Challenge 1 —
In the Datprof Analyze settings text, what is the one supported database type whose name also names a second system?

Supplied text —
+ + + +

Settings

Upon beginning a new project, the Settings screen is where we configure the base information of our Analyze project; Which database we'd like to connect to, and which analysis profiles we'd like to check against that database. Aside from that, this screen also allows the user to import metadata from the source database, and synchronize it in the event that this data has changed since the creation of a project.

Because we need to know which database we're connecting to, a logical starting point is the Connection Editor. Let's look at that first. To open this, simply press "Edit connection".

Connection Editor

In order to analyze (parts of) a database, a connection to the database is required. This connection is used for importing and synchronizing metadata and will be used to execute the analyze functions on that database.

Datprof Analyze supports multiple types of databases, listed below:

Oracle Database
Microsoft SQL Server
DB2 for Linux, Unix & Windows
DB2 for iSeries
MySQL/MariaDB

A database connection can be specified, selected and saved in the Connection Editor. On the right-hand side of this screen we can see the Project Connection. This is an overview of the database connection data used for the current project.

Managing your sensitive data when contacting DATPROF

It’s entirely possible that when depending on our staff for support of our systems, the topic of transferring your project file to DATPROF comes up. Luckily, due to the way we design our software we don’t handle the data within your database, and a project doesn’t contain any sensitive data about your datasets. However, because it’s possible to store and save the connection data to databases in our software a project file can contain privacy or security risk bearing connection data. Therefore, if you would like us to look at one of your project from a support perspective we strongly urge you to delete any existing connection data in the Connection Editor.

+ + + +

Challenge 2 —
Copy the listing's lines from the one containing "Click the rightmost volume bar" through the one containing "tap(84, 26)", inclusive, word for word.

Extracted data —
+ + + +

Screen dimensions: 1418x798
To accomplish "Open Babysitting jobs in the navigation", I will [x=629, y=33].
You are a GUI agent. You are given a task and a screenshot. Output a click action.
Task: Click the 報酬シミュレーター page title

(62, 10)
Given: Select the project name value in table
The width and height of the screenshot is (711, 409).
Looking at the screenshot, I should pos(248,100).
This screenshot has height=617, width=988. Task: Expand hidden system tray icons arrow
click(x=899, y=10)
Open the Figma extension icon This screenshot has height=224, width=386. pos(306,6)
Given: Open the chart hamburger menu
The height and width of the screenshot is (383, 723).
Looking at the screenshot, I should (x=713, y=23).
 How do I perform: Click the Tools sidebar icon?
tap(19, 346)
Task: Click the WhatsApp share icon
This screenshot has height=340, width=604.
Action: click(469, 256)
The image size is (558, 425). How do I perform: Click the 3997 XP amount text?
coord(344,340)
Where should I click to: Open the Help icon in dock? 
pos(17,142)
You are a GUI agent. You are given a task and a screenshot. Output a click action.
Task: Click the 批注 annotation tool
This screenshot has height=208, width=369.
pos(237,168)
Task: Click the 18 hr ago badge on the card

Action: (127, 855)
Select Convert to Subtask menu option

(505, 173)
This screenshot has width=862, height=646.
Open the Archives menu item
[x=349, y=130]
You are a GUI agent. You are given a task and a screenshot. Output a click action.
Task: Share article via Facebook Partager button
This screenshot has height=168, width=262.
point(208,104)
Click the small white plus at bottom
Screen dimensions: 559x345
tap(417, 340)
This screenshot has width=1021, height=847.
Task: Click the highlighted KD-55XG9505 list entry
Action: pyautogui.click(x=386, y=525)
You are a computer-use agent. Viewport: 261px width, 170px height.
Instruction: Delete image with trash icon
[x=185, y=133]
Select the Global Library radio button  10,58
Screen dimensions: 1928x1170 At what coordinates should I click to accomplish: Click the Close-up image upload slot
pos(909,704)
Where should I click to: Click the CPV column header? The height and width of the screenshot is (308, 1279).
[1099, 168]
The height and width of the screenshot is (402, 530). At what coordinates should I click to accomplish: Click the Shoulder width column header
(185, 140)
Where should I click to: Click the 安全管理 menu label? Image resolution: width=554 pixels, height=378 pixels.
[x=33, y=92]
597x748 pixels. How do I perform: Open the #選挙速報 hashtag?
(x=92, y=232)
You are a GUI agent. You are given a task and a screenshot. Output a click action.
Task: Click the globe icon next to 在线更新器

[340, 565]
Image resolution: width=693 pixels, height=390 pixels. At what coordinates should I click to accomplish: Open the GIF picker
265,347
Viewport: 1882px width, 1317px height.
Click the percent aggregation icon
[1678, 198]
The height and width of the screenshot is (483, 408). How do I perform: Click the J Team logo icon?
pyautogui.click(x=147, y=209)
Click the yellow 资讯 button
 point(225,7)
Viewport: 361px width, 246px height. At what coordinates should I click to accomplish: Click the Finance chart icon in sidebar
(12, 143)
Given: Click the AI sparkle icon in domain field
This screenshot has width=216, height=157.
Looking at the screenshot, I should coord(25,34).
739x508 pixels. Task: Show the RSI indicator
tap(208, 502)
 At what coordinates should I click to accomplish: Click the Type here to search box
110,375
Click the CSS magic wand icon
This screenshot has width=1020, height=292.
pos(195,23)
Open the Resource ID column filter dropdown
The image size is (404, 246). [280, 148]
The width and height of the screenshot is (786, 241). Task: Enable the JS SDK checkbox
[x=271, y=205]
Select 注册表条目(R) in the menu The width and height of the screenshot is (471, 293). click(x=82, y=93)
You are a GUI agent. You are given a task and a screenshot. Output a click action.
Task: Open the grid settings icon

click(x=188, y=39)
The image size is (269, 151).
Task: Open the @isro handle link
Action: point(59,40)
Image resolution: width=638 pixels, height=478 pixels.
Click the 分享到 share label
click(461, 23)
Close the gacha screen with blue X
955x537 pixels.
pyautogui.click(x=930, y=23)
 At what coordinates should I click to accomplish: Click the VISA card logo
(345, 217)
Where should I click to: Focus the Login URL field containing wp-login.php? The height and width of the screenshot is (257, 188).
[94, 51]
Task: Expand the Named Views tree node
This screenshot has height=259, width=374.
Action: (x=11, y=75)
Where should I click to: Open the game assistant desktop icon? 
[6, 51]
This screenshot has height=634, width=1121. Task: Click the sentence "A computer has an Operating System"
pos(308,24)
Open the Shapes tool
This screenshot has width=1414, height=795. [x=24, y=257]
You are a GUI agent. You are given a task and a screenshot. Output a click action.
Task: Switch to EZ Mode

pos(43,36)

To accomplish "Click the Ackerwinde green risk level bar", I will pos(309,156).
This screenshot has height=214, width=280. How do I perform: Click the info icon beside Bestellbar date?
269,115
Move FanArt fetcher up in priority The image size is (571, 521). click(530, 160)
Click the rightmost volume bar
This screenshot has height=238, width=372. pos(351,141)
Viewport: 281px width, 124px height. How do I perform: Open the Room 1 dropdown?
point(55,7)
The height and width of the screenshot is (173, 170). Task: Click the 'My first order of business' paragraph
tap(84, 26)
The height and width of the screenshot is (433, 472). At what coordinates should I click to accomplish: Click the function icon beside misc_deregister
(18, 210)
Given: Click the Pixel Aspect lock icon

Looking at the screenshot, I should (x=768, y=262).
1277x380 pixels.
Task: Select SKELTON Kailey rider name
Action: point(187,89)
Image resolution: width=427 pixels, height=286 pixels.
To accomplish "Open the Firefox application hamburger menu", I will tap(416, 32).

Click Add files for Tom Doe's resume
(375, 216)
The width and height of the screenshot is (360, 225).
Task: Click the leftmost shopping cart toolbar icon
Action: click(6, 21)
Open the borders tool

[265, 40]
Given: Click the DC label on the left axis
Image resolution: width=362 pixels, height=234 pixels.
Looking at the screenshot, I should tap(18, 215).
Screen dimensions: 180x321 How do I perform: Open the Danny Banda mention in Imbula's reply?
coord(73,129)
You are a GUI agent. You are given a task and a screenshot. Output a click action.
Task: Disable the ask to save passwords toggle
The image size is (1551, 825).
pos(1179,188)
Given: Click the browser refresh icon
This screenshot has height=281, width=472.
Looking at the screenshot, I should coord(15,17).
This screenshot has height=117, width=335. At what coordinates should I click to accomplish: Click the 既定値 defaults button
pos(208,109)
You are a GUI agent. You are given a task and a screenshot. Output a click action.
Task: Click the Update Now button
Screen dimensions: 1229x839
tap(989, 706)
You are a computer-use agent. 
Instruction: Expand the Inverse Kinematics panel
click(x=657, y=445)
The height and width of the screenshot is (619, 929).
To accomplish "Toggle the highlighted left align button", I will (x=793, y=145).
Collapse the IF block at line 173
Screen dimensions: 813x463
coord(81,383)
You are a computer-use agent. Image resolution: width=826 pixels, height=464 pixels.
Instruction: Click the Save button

+ + + +

Full solution 1 —
MySQL/MariaDB

Full solution 2 —
Click the rightmost volume bar
This screenshot has height=238, width=372. pos(351,141)
Viewport: 281px width, 124px height. How do I perform: Open the Room 1 dropdown?
point(55,7)
The height and width of the screenshot is (173, 170). Task: Click the 'My first order of business' paragraph
tap(84, 26)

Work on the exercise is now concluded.